**Stored records**

=== Begin Enclosure ===

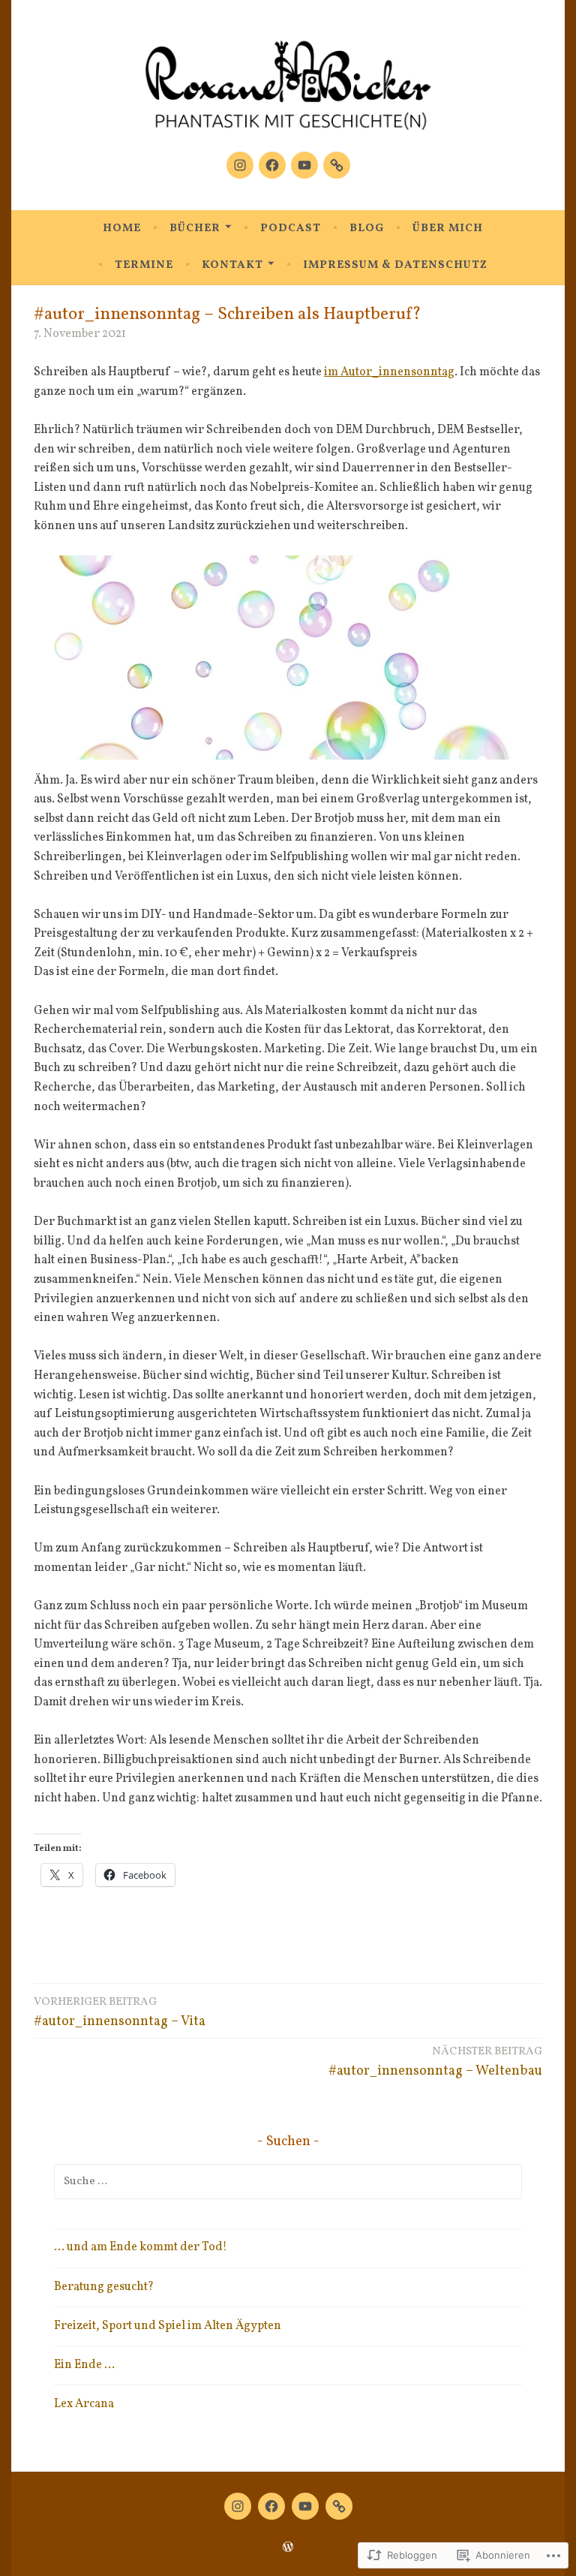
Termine (144, 265)
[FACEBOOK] (271, 2506)
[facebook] (272, 165)
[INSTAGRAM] (237, 2506)
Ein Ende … (84, 2365)
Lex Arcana (84, 2404)
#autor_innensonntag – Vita (120, 2012)
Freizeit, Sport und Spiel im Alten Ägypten (167, 2326)
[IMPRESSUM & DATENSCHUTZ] (339, 2506)
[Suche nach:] (288, 2181)
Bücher (195, 228)
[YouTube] (304, 165)
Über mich (447, 228)
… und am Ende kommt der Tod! (140, 2247)
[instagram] (240, 165)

=== End Enclosure ===

**Work required**
Return each line of the data, keeping its wording exact and omitting pictures.

**Solution for this task**
Termine (144, 265)
[FACEBOOK] (271, 2506)
[facebook] (272, 165)
[INSTAGRAM] (237, 2506)
Ein Ende … (84, 2365)
Lex Arcana (84, 2404)
#autor_innensonntag – Vita (120, 2012)
Freizeit, Sport und Spiel im Alten Ägypten (167, 2326)
[IMPRESSUM & DATENSCHUTZ] (339, 2506)
[Suche nach:] (288, 2181)
Bücher (195, 228)
[YouTube] (304, 165)
Über mich (447, 228)
… und am Ende kommt der Tod! (140, 2247)
[instagram] (240, 165)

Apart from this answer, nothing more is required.